▶ Data to examine

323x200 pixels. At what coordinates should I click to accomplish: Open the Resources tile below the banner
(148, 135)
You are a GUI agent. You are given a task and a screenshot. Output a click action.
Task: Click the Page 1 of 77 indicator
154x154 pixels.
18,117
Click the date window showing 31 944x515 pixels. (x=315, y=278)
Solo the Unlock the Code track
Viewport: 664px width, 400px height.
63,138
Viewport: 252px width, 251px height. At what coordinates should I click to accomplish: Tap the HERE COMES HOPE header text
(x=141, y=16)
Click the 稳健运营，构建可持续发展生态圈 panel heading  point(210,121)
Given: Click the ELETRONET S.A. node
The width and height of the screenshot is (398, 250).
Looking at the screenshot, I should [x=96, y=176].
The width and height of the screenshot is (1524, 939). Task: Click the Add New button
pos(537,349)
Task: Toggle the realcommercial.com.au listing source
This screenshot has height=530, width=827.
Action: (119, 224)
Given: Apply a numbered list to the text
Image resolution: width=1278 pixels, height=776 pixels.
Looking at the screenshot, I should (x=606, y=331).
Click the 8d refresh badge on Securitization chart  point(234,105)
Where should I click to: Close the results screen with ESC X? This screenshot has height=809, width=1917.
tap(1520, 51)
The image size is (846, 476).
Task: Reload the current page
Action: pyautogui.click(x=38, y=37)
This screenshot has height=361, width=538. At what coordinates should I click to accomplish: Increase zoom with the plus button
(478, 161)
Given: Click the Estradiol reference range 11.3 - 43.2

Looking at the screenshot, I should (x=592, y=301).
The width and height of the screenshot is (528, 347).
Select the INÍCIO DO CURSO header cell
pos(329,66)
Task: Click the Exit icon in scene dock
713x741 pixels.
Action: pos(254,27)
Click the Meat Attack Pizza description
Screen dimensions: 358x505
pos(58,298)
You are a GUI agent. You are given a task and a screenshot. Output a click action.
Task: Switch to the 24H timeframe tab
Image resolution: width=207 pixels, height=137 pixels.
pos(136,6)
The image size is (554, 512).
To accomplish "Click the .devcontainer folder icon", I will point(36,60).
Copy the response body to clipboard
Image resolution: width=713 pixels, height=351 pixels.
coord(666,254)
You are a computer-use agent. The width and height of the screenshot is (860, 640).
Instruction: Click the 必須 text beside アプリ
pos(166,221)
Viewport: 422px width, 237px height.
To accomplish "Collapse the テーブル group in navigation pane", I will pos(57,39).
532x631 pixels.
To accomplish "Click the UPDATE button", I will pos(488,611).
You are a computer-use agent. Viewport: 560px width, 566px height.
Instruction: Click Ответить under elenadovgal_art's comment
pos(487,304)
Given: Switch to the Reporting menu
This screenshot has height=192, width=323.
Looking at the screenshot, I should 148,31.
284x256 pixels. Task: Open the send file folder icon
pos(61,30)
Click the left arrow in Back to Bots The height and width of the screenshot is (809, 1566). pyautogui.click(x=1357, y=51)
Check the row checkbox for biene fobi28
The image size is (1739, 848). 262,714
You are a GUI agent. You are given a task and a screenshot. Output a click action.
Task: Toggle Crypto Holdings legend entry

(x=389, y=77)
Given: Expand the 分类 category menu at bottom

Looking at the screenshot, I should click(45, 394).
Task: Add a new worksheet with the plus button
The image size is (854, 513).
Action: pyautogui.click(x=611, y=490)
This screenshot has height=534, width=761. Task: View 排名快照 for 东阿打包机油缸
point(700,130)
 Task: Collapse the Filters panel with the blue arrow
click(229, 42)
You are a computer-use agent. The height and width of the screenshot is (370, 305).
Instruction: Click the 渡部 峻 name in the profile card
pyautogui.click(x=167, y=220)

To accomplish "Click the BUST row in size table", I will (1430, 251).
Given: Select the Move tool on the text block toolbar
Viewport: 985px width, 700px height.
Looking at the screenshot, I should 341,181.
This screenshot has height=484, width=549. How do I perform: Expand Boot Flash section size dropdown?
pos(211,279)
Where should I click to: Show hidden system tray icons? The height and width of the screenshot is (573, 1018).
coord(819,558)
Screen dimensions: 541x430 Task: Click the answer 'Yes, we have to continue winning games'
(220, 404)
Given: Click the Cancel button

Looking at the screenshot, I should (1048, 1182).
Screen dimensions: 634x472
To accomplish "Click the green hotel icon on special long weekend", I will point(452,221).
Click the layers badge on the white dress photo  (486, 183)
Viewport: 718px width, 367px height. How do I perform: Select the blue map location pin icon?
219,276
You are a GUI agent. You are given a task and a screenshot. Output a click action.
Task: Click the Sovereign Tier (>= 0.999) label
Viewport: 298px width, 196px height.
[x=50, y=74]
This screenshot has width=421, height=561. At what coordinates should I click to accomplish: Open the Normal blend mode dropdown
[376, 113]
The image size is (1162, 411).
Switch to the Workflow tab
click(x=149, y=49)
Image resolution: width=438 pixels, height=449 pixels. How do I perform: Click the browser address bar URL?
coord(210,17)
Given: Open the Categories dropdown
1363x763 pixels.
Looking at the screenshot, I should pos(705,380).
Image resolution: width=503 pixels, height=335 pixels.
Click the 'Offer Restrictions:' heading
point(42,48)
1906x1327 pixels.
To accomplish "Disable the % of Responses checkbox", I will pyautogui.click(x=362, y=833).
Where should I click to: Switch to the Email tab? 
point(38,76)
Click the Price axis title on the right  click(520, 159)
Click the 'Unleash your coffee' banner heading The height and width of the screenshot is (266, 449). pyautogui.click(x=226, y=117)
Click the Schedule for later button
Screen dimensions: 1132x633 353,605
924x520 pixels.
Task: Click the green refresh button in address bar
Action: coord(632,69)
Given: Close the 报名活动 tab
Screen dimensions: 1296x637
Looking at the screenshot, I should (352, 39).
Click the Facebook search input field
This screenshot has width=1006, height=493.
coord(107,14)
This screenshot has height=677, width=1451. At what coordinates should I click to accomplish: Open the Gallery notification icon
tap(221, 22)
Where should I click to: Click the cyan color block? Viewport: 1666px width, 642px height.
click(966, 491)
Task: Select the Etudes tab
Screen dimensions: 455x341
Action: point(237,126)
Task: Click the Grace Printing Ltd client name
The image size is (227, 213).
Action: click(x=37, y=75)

▶ About this exercise
Above are the records; copy exactly the lines from the one with "Given: Open the Categories dropdown" through the final line.

▶ Solution to the exercise
Given: Open the Categories dropdown
1363x763 pixels.
Looking at the screenshot, I should pos(705,380).
Image resolution: width=503 pixels, height=335 pixels.
Click the 'Offer Restrictions:' heading
point(42,48)
1906x1327 pixels.
To accomplish "Disable the % of Responses checkbox", I will pyautogui.click(x=362, y=833).
Where should I click to: Switch to the Email tab? 
point(38,76)
Click the Price axis title on the right  click(520, 159)
Click the 'Unleash your coffee' banner heading The height and width of the screenshot is (266, 449). pyautogui.click(x=226, y=117)
Click the Schedule for later button
Screen dimensions: 1132x633 353,605
924x520 pixels.
Task: Click the green refresh button in address bar
Action: coord(632,69)
Given: Close the 报名活动 tab
Screen dimensions: 1296x637
Looking at the screenshot, I should (352, 39).
Click the Facebook search input field
This screenshot has width=1006, height=493.
coord(107,14)
This screenshot has height=677, width=1451. At what coordinates should I click to accomplish: Open the Gallery notification icon
tap(221, 22)
Where should I click to: Click the cyan color block? Viewport: 1666px width, 642px height.
click(966, 491)
Task: Select the Etudes tab
Screen dimensions: 455x341
Action: point(237,126)
Task: Click the Grace Printing Ltd client name
The image size is (227, 213).
Action: click(x=37, y=75)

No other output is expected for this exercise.